En este blog hemos hablado en otras ocasiones de aguas como el agua de lavanda o el agua micelar. Dos aguas que pueden proporcionarnos muchos beneficios tanto estéticos como de salud. Pero existen muchas otras aguas elaboradas a partir de plantas que pueden sernos de gran utilidad. Una de la más relevantes es el agua de hamamelis, proveniente de un árbol americano. Y es que durante la última década hemos visto cómo la fitoterapia, tan acostumbrada a mirar al Mediterráneo, comenzaba a mirar hacia América.
 
 

¿Qué es agua de hamamelis?

¿Pero qué es el agua de hamamelis concretamente? Pues debemos comenzar viendo qué es el hamamelis o avellano, el árbol a partir del cual se crea el agua de hamamelis. En ese sentido, estamos ante un árbol cuyo origen, como apuntábamos antes, se encuentra en el continente americano. Su naturaleza es caducifolia y se caracteriza por poseer unas flores de pétalos amarillos muy bonitas. Sin embargo, lo más importante de ese árbol son los principios activos que contiene.
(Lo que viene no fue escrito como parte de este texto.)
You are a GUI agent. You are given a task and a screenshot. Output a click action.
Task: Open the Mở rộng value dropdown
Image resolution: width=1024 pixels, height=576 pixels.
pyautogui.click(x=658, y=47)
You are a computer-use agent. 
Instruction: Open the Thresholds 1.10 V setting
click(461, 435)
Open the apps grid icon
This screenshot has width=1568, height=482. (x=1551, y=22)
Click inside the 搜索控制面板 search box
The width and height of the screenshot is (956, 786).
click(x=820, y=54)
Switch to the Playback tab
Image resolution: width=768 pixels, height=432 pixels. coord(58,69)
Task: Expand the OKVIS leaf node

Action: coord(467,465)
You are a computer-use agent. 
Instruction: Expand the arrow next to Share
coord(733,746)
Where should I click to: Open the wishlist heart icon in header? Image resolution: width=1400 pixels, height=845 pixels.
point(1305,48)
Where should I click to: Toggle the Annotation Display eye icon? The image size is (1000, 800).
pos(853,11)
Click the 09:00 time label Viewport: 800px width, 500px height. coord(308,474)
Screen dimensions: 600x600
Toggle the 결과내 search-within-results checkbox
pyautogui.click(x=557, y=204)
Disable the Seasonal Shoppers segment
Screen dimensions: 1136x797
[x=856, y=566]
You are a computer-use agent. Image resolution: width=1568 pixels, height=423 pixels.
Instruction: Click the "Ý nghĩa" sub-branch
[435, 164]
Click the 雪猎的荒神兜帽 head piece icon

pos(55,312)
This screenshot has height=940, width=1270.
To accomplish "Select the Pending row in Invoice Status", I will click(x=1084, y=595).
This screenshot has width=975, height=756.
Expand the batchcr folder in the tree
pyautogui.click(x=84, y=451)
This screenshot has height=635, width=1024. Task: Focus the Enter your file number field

Son estos los que proporcionan tantos beneficio.
 
Hablamos de los principios activos como los taninos gálicos -especialmente la hamamelitanina-, los taninos catéquicos -especialmente la galacotequina-, las proantocianidinas, los ácidos fenólicos, los favonoides -son el jempferol, la quercitina y la isoquercitina especialmente-, las sales minerales -como el magnesio, el sodio o el potasio- y su aceite esencial, entre muchos otros. Gracias a estos principios activos las propiedades del agua de hamamelis son fantásticas y pueden aprovecharse de muchas maneras. Te contamos todo.
 
 

Usos del agua de hamamelis

Son muchos los usos del agua de hamamelis en fitoterapia, la disciplina de terapia tradicional encargada del empleo de las plantas para la curación y tratamiento de enfermedades y afecciones. Uno de los que más nos beneficia es su capacidad hidratante, lo que contribuye enormemente a la salud de los poros. Esto, como nos hemos encargado de explicar en muchos otros artículos, repercute de manera directa en la calidad de la piel y en su estado tanto estético como de salud. Pero hay más usos del agua de hamamelis.
 
Como por ejemplo su uso como calmante de las quemaduras del sol. También a la hora de aliviar otras delas afecciones de la piel como la dermatitis, los eccemas o las picaduras de los insectos. Es un agua que genera sensación calmante de manera muy rápida gracias a sus propiedades naturales. Asimismo, otro de los usos del agua de hamamelis es el alivio de las piernas cansadas, dado que promueve la circulación natural de la sangre en nuestro organismo y especialmente en las zonas donde es aplicada mediante masaje.
 
 

Propiedades del agua de hamamelis

Las propiedades del agua de hamamelis también le permiten ser de gran utilidad contra algunos rasgos del envejecimiento o del cansancio. Rasgos estéticos como las ojeras o como las líneas de expresión. Todo lo que debe realizarse es proceder con la aplicación diaria del agua de hamamelis en las zonas afectadas. Poco a poco irán observándose resultados, además de que se protegerá contra la aparición futura de estos rasgos expresivos de la edad. ¿A qué estás esperando? Es una terapia natural muy sencilla de utilizar.
 
Por último, también debemos mencionar las capacidades astringentes del agua de hamamelis. Esto la hace idónea para combatir el exceso de grasa de las pieles muy grasas, consecuencia a su vez de la aparición de algunas afecciones habituales de la piel. Una hidratación y una protección completamente orgánica. ¿Sabes cómo hacer agua de hamamelis en tu propia casa? En esta ocasión vamos a dejarte con la duda, pero en el futuro cercano volvemos para darte la solución. ¡Disfruta del agua de hamamelis!